Ao significar cotidiano da profilaxia da transmissão vertical do HIV, o casal anuncia que faz o tratamento adequadamente. Faz tudo o que tem que fazer, desde o pré-natal até a não amamentação, para que o filho tenha saúde.
O casal enfatiza que diante da preocupação para não transmitir o HIV para o filho ele faz tudo e o que é correto, até o fim. Repete que procurou fazer e fez tudo que já falaram para ele. Quando o diagnóstico foi descoberto durante a gestação ou no parto, o casal lamenta a descoberta tardia e que seria bom ter iniciado precocemente o tratamento.
Repete as informações dos profissionais de saúde de que gestar e ter HIV exige mais cuidados, além daqueles próprios da gestação na qual não há infecção pelo vírus e risco de adoecimento do filho.
Porque fazer tudo certo a gente sabe que estava fazendo (M1)Tudo que a gente tinha que fazer a gente fez (H1).
A gente está dando certo [o AZT] (M2)A gente fez tudo direitinho [...] (H2).
Foi feito um exame só quando eu engravidei e eu acho que o correto, deveria o médico ter feito mais outro exame (M3) bem bom era que tivesse descoberto durante a gravidez [para fazer o tratamento desde quando engravida], que foi feito o teste. Na verdade foi descoberto só depois na hora de nascer (H3).
Fizemos tudo certinho [...] para que nascesse com saúde (H4). Fazer tudo certinho [...] fiz todo o pré-natal, do começo até o fim, fiz tudo (M4).
O que nós pudemos fazer, nós fizemos (H5). Fiz tudo direitinho, até agora [...] foi uma gravidez toda cuidadosa [...] começando pelo pré-natal (M5).
Foi o que a gente fez [seguir todas as orientações] (M6).
Reflete que quando tem o vírus a melhor opção é não oferecer seu leite, assim, dá continuidade aos cuidados que realizam desde a gestação. Entretanto, com vivências e experiências em amamentação, as mulheres sabem que é importante o filho receber o leite materno, pois este pode proteger contra doenças e proporcionar que a criança cresça saudável e forte.
Porém, no contexto do HIV quando recebem e buscam informações durante a gestação, aprendem que não poderão amamentar. Informaram-se ou ouviram falar sobre isso. Quando vivenciam essa (im)possibilidade sentem que é difícil. O companheiro pensa que ela já deveria estar preparada para não amamentar, pois já sabia que seria assim, e se surpreende com a reação da mulher.

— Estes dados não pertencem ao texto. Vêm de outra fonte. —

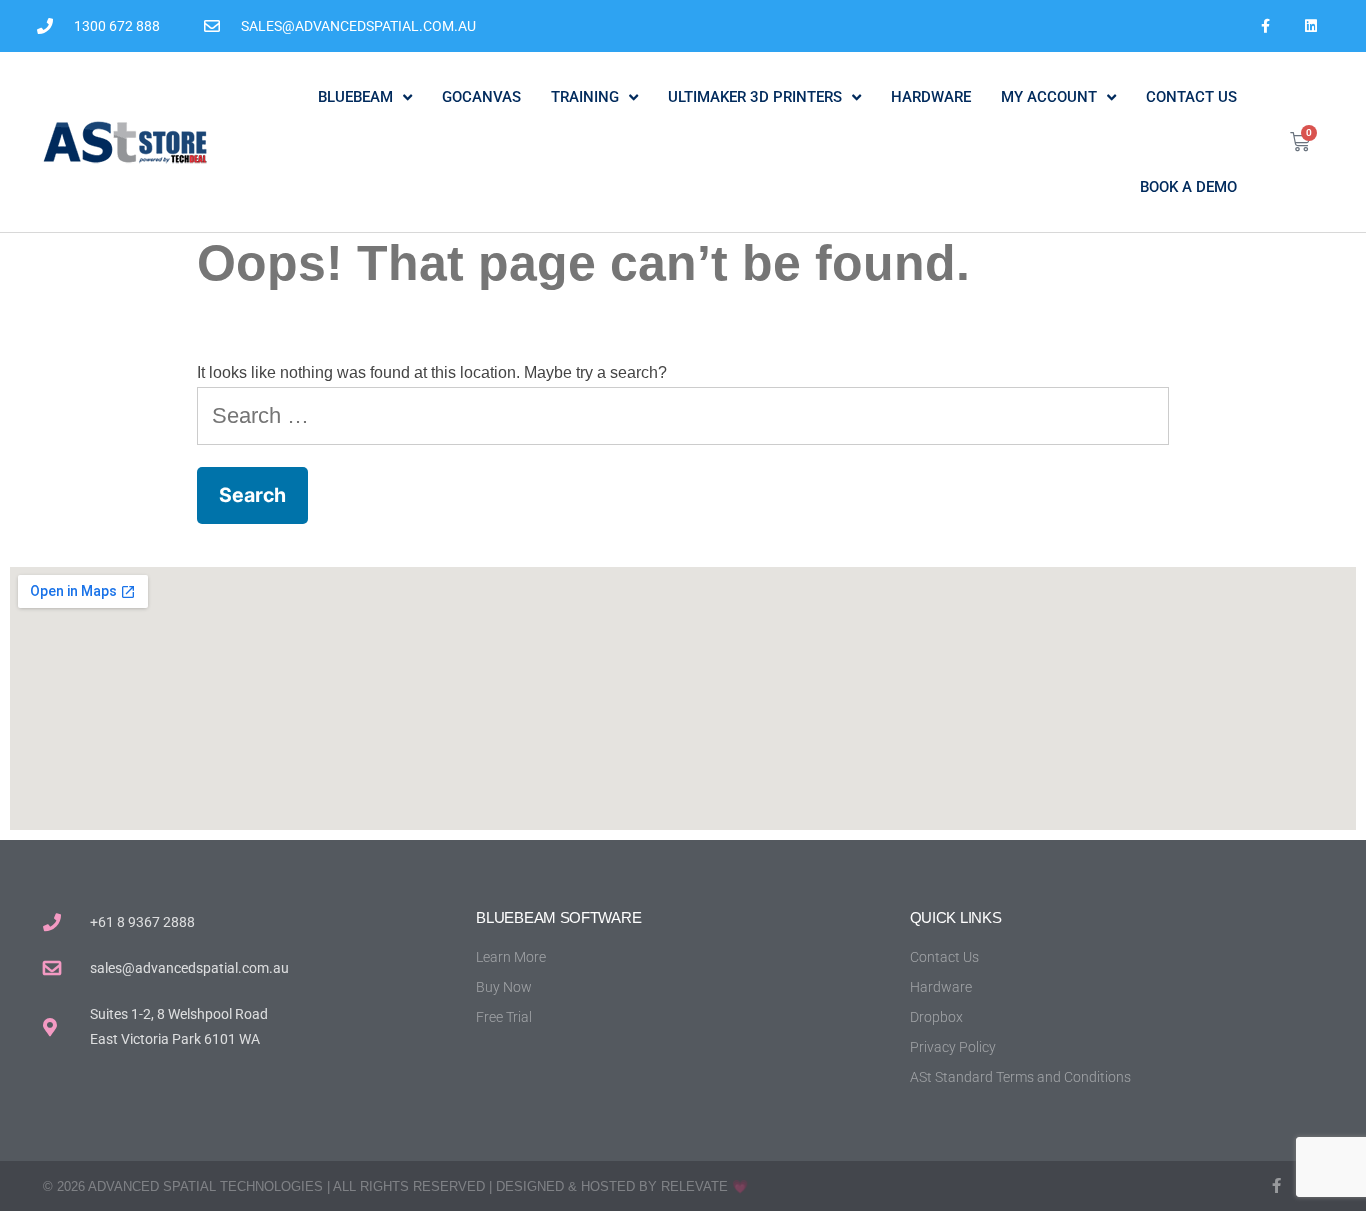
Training (585, 97)
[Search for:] (683, 415)
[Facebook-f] (1265, 26)
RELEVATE (694, 1186)
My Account (1049, 97)
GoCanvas (481, 97)
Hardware (931, 97)
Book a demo (1188, 187)
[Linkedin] (1310, 26)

Não poder amamentar gera desconforto, uma vez que há ampla divulgação de apoio ao aleitamento materno nos meios de comunicação, serviços de saúde e pelos profissionais, contrapondo-se a carência de divulgação nas situações em que a mulher não pode. Nem mesmo no serviço de saúde, onde fazem o tratamento, esse assunto é divulgado e tratado com naturalidade, o assunto permanece em silêncio.
Desde a gravidez eu sabia que eu não podia amamentar ele [F1] (M1).
Eu já devia estar preparada, mas doeu na hora [...] um luto não amamentar (M2) Eu não esperava essa reação dela, para mim era uma coisa que ela já estava processando que ela não ia dar mama no peito (H2).
Eu achei que quando ganhasse ele [F4] meus peitos iam ficar desse tamanho [faz gesto de seios cheios], não sabia o que eu ia fazer com o leite (M4).
Eu sei que eu não posso [amamentar] [...] tu chega lá [no pré-natal] e tu fica lendo aqueles cartaz imenso de grande que faz bem [amamentar], que faz isso, que faz aquilo, mas não tem uma coisinha para deixar as mães [que tem HIV] mais calmas, um cartaz lá dizendo, que conforte a gente. (M7) só que eles [profissionais de saúde] não esclarecem que quem é portador do HIV a mãe não pode amamentar. Essa parte falta [...] Na mídia não tem, esse foco falta também (H7).
No cotidiano da profilaxia da transmissão vertical do HIV, o casal significou que é do interesse dele participar de palestras, buscar informações com os profissionais e meios de comunicação. Procura ouvir e observar, para saber o que vai acontecer.
Busca informações, por leitura de jornal, revistas e cartilhas informativas, assiste reportagens na televisão, faz pesquisas na internet. Procura estar atualizado sobre novas terapias e notícias que envolvem a prevenção e tratamento do HIV.
E eu achei que não ia [ser parto normal], ia ser cesárea, para prevenir mais [...] Eu acho que eu posso perguntar para a doutora hoje sobre o exame que ele fez quando ele saiu do hospital (M4).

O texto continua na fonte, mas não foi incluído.